Why BM25 still matters

BM25 (Robertson & Zaragoza 2009) is term-frequency weighted by inverse document frequency, with a saturating length normalisation. It is the default similarity in Elasticsearch and OpenSearch for a reason: it handles exact-match queries that embeddings literally cannot. Embeddings tokenise INV-2024-7831 into pieces and lose the identifier. BM25 indexes it as a token and retrieves the document that contains it on the first try.

Named entities, error codes, function names, SKUs, dates, version numbers - anything where the user is asking about a specific string - BM25 wins. For "what does our refund policy say about damaged items" - vector wins. You need both.

Reciprocal Rank Fusion

RRF (Cormack, Clarke, Buettcher SIGIR 2009) is the simplest combiner that works. For each document d appearing in any of the input ranked lists, compute:

RRF_score(d) = sum over lists L of  1 / (k + rank_L(d))

k = 60 is the standard. The brilliance is that you never need to calibrate the BM25 and cosine scores against each other - only ranks matter. Rank 1 in BM25 and rank 1 in dense contribute the same to the fused score. Rank 1 in one list and rank 100 in the other contribute much more than rank 50 in both. The method has no parameters to tune beyond k, and tuning k rarely matters above the noise floor.

# Bare-bones RRF over two ranked lists of doc_ids
def rrf(*ranked_lists, k=60):
    scores = {}
    for ranking in ranked_lists:
        for rank, doc_id in enumerate(ranking, start=1):
            scores[doc_id] = scores.get(doc_id, 0) + 1.0 / (k + rank)
    return sorted(scores, key=scores.get, reverse=True)

fused = rrf(bm25_top100, dense_top100)[:50]

That is it. Linear combinations of normalised scores (alpha * bm25 + (1-alpha) * cosine) are tempting but require per-query calibration and break the moment one retriever's score distribution shifts. RRF is parameter-free and robust.

Cross-encoder reranking

A bi-encoder (the embedding model) encodes query and document independently, then takes a dot product. Fast, but it never sees the query and the document together; it cannot capture token-level interactions. A cross-encoder takes the concatenated (query, document) as input and runs a full forward pass - quadratic in length but vastly more accurate.

You cannot afford a cross-encoder over 1M documents. You can afford it over the top 50-100 from the fused stage. Standard picks:

bge-reranker-large / bge-reranker-v2-m3 (BAAI). Open-source, MIT-licensed, ~0.6B parameters. Strong English and Chinese. The default if you are self-hosting.
Cohere Rerank v3. Hosted API, very strong, supports 100+ languages and long documents. The default if you do not want to host a reranker.
Jina Reranker v2. Open-source, multilingual, smaller than bge.
Voyage rerank-2. Hosted, English-focused, strong on technical content.

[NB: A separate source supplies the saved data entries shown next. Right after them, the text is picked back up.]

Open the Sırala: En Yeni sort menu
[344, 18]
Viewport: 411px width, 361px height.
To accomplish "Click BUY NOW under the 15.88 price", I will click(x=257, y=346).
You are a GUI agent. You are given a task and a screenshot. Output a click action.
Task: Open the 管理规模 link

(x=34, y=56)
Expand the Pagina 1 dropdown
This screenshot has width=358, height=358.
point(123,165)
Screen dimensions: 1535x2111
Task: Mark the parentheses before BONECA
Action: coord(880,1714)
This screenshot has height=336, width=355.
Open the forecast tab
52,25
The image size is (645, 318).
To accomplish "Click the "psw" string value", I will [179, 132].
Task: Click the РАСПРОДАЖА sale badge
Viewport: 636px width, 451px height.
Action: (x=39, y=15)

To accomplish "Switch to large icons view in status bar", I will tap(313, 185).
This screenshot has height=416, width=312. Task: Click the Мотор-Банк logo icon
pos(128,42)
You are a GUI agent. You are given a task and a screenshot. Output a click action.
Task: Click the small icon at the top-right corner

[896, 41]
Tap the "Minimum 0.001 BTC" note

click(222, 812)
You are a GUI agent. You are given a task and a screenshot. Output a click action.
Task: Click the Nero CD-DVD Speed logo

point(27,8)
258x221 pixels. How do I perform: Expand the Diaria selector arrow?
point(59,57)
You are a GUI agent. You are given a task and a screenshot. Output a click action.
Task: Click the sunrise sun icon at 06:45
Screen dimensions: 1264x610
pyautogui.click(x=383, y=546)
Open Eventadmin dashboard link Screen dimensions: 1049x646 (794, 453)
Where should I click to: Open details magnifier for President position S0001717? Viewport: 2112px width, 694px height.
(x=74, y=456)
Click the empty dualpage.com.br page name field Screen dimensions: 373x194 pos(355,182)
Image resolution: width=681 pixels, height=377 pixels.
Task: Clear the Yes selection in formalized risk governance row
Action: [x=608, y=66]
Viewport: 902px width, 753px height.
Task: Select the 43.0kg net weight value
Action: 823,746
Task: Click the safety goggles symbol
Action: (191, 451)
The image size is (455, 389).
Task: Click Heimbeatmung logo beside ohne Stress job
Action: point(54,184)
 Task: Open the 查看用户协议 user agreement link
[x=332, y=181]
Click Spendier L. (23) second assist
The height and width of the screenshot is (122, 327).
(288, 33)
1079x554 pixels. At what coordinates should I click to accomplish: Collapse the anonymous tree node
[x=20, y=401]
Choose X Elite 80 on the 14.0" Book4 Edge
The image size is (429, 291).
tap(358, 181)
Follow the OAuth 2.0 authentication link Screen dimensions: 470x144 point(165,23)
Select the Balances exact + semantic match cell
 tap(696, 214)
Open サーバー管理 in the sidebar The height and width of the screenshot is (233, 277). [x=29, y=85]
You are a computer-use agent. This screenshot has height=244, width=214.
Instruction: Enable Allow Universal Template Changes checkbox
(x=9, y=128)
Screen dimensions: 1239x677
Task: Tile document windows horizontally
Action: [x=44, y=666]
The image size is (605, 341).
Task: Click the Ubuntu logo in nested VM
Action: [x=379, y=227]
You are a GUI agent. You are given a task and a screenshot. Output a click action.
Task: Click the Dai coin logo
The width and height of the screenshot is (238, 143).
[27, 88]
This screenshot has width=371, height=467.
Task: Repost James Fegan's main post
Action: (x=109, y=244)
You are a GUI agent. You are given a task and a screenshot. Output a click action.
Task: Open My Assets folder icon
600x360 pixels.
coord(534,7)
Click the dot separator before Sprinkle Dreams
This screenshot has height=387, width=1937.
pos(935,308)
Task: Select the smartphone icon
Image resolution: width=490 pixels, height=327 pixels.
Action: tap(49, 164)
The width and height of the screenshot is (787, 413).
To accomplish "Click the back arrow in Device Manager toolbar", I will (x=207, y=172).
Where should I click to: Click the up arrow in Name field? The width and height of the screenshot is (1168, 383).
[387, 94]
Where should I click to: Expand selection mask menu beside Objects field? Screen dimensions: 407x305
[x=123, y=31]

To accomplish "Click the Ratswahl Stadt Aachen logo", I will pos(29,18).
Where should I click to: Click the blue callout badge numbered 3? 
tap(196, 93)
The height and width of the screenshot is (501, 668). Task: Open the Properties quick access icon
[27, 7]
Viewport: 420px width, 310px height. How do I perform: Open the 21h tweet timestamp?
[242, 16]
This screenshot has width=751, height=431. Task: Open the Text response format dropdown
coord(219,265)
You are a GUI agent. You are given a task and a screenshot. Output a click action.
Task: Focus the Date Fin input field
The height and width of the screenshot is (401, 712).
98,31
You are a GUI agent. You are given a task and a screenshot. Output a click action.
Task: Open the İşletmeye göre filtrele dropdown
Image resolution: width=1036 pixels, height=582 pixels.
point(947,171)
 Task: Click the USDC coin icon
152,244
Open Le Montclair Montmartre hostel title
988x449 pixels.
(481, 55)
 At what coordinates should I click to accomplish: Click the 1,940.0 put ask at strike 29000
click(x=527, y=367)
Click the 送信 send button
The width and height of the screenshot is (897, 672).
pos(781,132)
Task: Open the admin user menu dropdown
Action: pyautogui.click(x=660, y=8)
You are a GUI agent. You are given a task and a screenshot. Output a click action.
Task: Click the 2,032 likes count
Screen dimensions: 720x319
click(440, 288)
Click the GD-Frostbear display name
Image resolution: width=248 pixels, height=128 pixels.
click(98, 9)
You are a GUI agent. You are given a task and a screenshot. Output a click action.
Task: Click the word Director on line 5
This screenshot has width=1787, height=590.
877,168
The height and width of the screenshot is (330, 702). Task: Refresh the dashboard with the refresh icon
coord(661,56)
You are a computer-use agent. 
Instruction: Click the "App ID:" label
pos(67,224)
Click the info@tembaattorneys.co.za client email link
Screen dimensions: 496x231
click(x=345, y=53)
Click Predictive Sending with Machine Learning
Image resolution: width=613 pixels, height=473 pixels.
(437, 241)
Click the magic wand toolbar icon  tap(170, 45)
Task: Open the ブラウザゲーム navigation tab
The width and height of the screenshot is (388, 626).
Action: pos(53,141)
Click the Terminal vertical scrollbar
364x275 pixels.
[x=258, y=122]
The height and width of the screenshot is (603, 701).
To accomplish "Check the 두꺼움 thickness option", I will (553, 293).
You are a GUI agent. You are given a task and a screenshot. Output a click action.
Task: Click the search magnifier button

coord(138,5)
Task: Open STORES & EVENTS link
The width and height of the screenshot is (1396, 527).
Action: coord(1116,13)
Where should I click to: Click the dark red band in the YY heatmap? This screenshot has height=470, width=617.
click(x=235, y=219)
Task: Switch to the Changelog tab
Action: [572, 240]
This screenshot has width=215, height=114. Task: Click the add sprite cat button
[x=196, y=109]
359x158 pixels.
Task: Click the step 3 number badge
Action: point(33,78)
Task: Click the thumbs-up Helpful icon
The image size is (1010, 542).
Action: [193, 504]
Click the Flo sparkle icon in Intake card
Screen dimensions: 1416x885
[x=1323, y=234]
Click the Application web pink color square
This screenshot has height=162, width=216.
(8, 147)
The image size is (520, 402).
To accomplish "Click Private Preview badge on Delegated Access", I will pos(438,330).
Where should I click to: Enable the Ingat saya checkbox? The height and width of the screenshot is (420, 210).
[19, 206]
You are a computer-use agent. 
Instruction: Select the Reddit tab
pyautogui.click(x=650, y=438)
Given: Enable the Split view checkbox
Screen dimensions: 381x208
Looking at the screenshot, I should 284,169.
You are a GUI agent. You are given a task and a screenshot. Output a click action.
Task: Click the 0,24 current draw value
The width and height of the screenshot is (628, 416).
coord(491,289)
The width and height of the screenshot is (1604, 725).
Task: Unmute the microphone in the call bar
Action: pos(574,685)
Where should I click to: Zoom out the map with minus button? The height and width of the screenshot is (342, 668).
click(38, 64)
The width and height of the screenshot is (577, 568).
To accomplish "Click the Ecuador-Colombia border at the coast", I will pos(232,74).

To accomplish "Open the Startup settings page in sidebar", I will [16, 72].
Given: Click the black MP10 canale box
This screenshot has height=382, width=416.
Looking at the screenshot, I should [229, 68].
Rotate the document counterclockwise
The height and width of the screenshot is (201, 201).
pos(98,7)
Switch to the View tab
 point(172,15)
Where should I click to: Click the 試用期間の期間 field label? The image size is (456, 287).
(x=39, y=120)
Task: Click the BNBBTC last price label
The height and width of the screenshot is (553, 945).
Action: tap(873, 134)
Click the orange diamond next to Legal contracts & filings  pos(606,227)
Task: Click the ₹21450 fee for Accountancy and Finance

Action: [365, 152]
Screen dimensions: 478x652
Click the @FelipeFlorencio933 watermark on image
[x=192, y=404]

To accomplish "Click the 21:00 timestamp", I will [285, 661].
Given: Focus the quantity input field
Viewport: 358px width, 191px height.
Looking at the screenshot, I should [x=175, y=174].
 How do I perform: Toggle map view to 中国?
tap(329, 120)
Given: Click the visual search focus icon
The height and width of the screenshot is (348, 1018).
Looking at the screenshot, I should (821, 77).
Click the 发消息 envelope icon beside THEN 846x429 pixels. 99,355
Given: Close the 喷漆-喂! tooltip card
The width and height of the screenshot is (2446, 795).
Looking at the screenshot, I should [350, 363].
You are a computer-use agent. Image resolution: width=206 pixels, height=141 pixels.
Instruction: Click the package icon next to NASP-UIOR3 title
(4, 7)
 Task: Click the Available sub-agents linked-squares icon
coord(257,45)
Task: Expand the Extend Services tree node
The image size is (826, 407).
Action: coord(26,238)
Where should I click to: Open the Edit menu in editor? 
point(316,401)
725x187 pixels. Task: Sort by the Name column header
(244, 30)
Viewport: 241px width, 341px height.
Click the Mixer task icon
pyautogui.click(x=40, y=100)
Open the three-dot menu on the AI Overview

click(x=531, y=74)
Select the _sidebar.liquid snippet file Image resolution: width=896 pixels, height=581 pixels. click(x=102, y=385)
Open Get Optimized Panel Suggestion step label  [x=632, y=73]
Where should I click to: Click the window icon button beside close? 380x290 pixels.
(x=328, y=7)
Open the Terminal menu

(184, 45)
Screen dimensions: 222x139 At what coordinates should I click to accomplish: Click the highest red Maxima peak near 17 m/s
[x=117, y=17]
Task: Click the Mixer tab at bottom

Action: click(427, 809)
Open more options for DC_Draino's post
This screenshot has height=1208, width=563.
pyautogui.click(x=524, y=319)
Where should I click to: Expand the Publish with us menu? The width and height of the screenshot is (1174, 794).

Typical recall-at-10 lifts from adding a cross-encoder over an already-fused list: 5-15 points. Larger than most prompt-engineering changes.

The latency budget breakdown

A realistic budget for a 200 ms retrieval pipeline:

Stage	Budget	Notes
Query embed	15 ms	sentence-transformers all-MiniLM on GPU, or cached
BM25 top 100	15 ms	Single-node Elasticsearch is fine until you have billions of docs
Dense top 100	30 ms	HNSW with ef_search ~100
RRF	1 ms	Pure Python, nothing to optimise
Rerank top 50	120 ms	bge-reranker-large fp16, batch size 50, on A10/L4
Final top 5	-	Pass to LLM

The reranker dominates and is also where the biggest accuracy gains live. If you cannot afford 120 ms, run a smaller reranker (bge-reranker-base, ~110M params) or a smaller candidate set (top 20 instead of 50).

When it falls down

Reranker batch size is wrong. Calling the reranker 50 times for 50 candidates is 10-20x slower than one batched call. Always batch.
Different chunking between BM25 and dense. RRF assumes the documents are the same in both lists. If you chunked differently for the two indexes, half the deduplication breaks.
Reranker not aware of your domain. General rerankers do not know your product taxonomy. For high-value verticals, fine-tune the reranker on a few thousand of your own (query, relevant, irrelevant) triples. The lift is large.
RRF can be beaten by learned fusion. With enough training data, a learned-to-rank model over (bm25_score, cosine_score, recency, ...) outperforms RRF. Most teams do not have that data. RRF is the right default.